Records for the exercise Start Marker
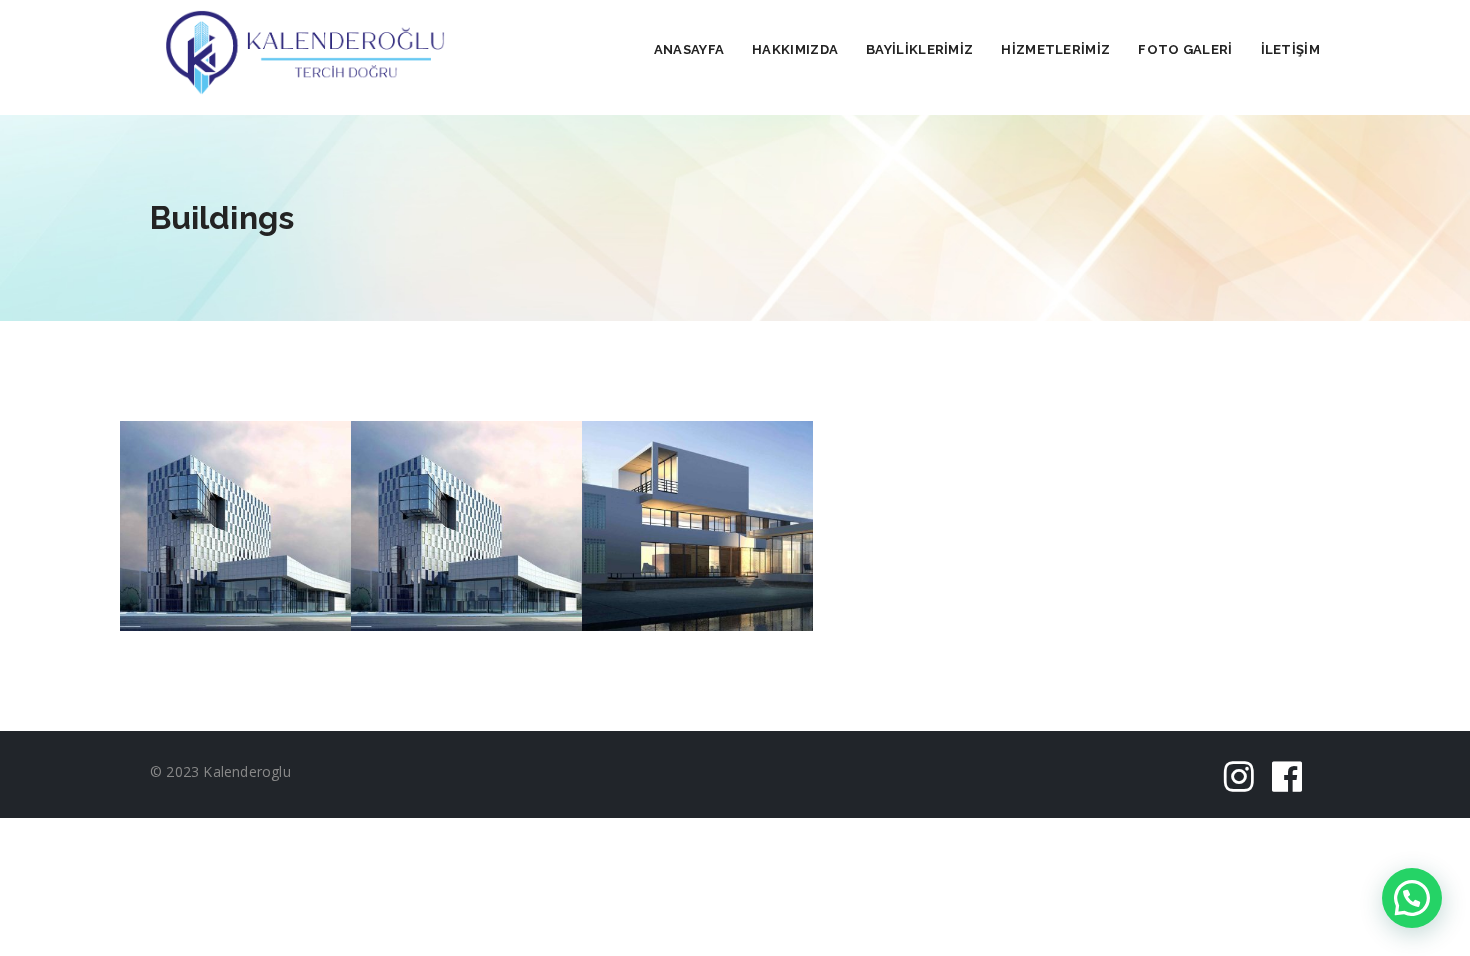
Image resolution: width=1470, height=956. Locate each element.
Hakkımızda (795, 49)
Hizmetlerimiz (1055, 49)
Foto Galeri (1185, 49)
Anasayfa (689, 49)
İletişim (1290, 49)
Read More (236, 557)
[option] (235, 526)
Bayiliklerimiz (919, 49)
Records for the exercise End Marker
Instructions to follow.
All lines from the one containing "Hizmetlerimiz (1055, 49)" to the end of the records are to be duplicated exactly, and no other lines are to be given.

Finished task.
Hizmetlerimiz (1055, 49)
Foto Galeri (1185, 49)
Anasayfa (689, 49)
İletişim (1290, 49)
Read More (236, 557)
[option] (235, 526)
Bayiliklerimiz (919, 49)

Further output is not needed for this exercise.